Policy Changes and Enabling Ecosystem in India

Typically, the cost of PDT sessions in India remains high varyingbased on factors like tumour type, size and location. The treatment is generally only available in selected private and government-run medical hospitals, and administered to patients using specialised medical equipment and trained staff. PDT is less popular in India due to the lack of specific guidelines and general awareness. CDSCO and the National Medical Commission may come forward and jointly develop the guidelines for safer use of PDT drugs, light sources and general awareness about PDT across the country.

To realise the potential of PDT and SDT, policy-level changes are necessary, including a long term-vision for the Indian clinical context. First, integration of combination product regulations within the CDSCO framework is essential. A joint review mechanism between the Drug Controller General of India and the Medical Device Division could streamline approvals for drug–device hybrids.
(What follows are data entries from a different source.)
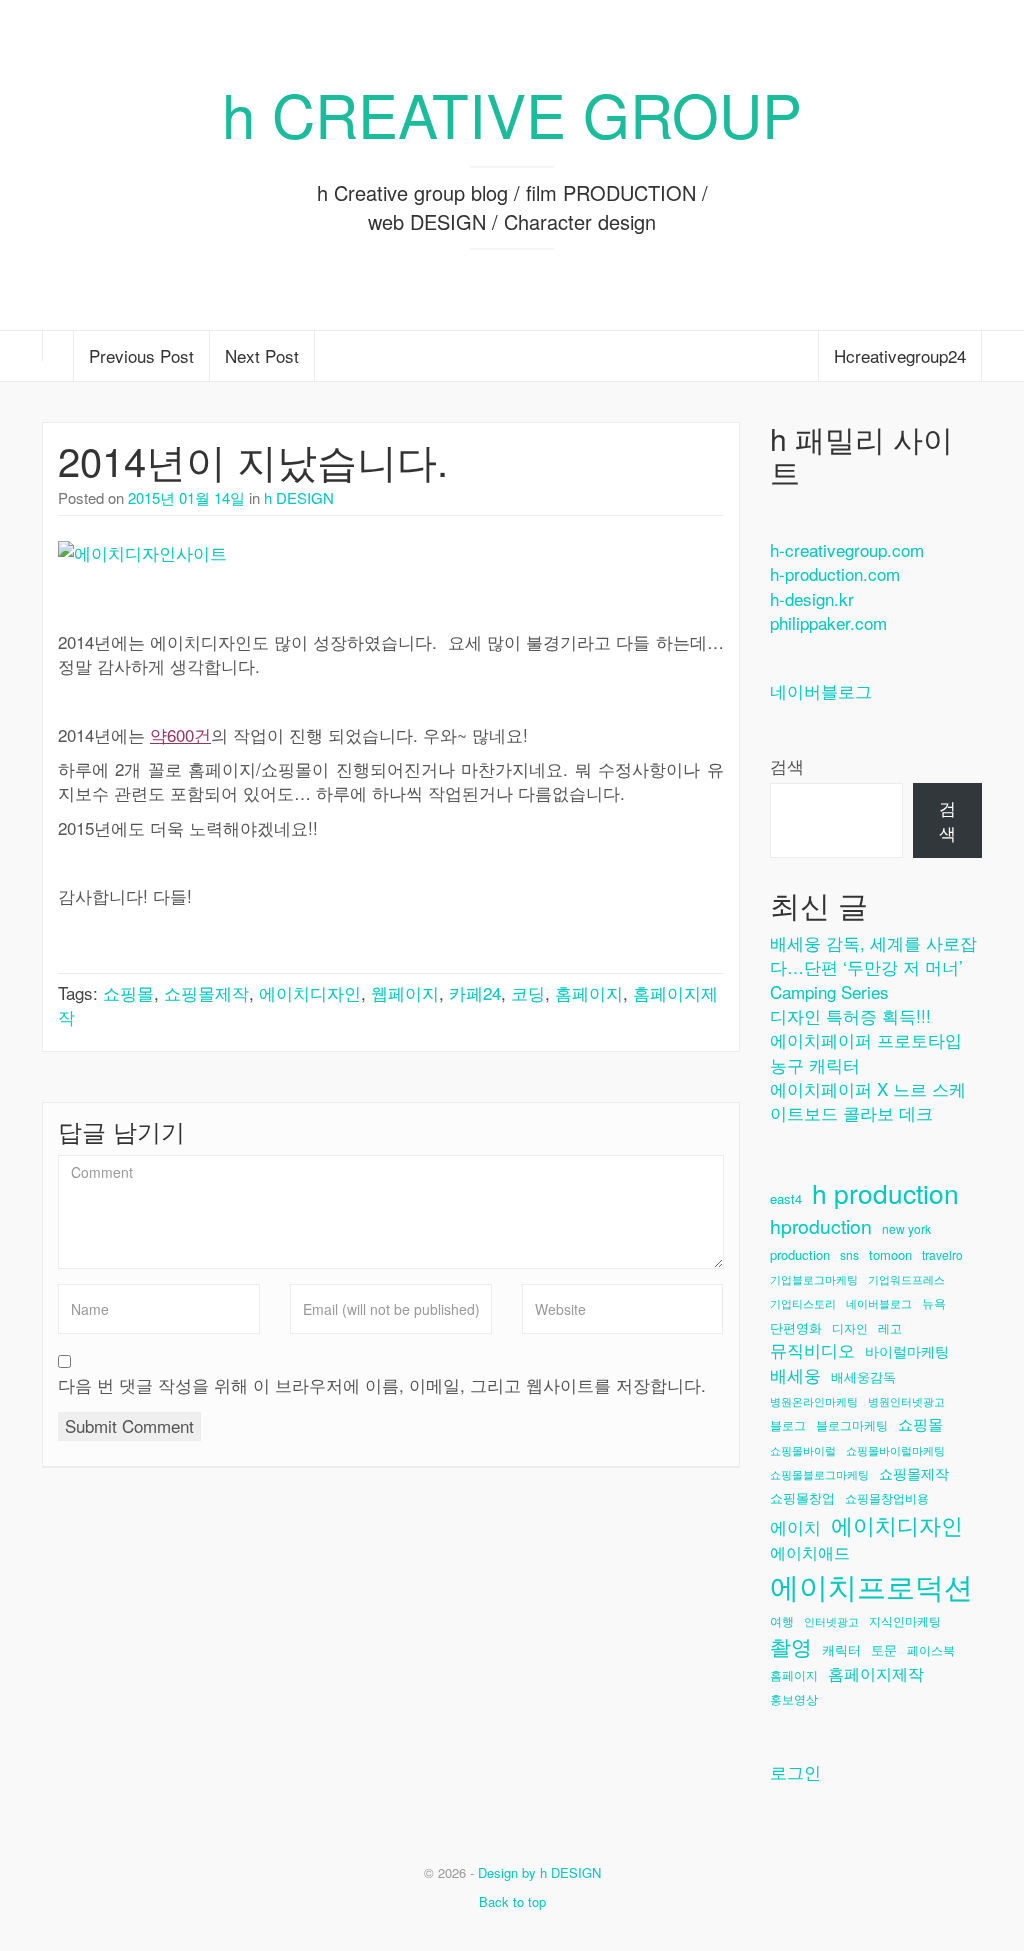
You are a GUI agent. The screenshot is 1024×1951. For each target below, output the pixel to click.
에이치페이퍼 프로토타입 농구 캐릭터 (866, 1051)
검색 (787, 766)
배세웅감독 (863, 1377)
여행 (782, 1620)
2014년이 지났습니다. (253, 459)
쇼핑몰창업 (802, 1498)
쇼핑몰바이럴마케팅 (895, 1450)
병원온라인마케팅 (814, 1401)
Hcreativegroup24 (900, 355)
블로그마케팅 (852, 1424)
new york (906, 1228)
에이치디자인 (310, 992)
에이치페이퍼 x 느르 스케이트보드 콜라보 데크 (868, 1100)
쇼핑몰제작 (206, 992)
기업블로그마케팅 (814, 1279)
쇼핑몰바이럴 (803, 1450)
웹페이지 (405, 992)
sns (849, 1254)
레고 (890, 1327)
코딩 (528, 992)
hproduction (821, 1226)
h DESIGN (299, 497)
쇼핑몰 (128, 992)
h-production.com (835, 573)
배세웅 (795, 1375)
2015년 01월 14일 (186, 497)
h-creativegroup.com (847, 549)
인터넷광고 (831, 1621)
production (800, 1255)
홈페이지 (589, 992)
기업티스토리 (803, 1303)
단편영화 (796, 1328)
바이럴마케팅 (907, 1351)
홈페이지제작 (876, 1673)
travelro (942, 1254)
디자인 (850, 1327)
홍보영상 (794, 1698)
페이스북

Second, creation of translational ultrasound research centers with good manufacturing practice-compliant processes and acoustic safety testing capabilities would enable greater success in technology translation.

Third, the inclusion of therapeutic technologies using ultrasound or light in national health innovation missions, such as Biotechnology Industry Research Assistance Council or Department of Biotechnology programmes, can foster academia–industry partnerships for broader impact.

Finally, public awareness and clinician training in emerging non-invasive therapies, once their clinical efficacy is proven, should be prioritised through medical education curricula and continuing medical education programmes.

PDT and SDT align with the unmet clinical need for affordable, minimally invasive, and locally manufacturable therapeutic solutions. Establishing a clear regulatory and policy framework for such drug–device combinations will not only accelerate clinical translation of these technologies, but also position India as a global leader in next-generation therapeutics.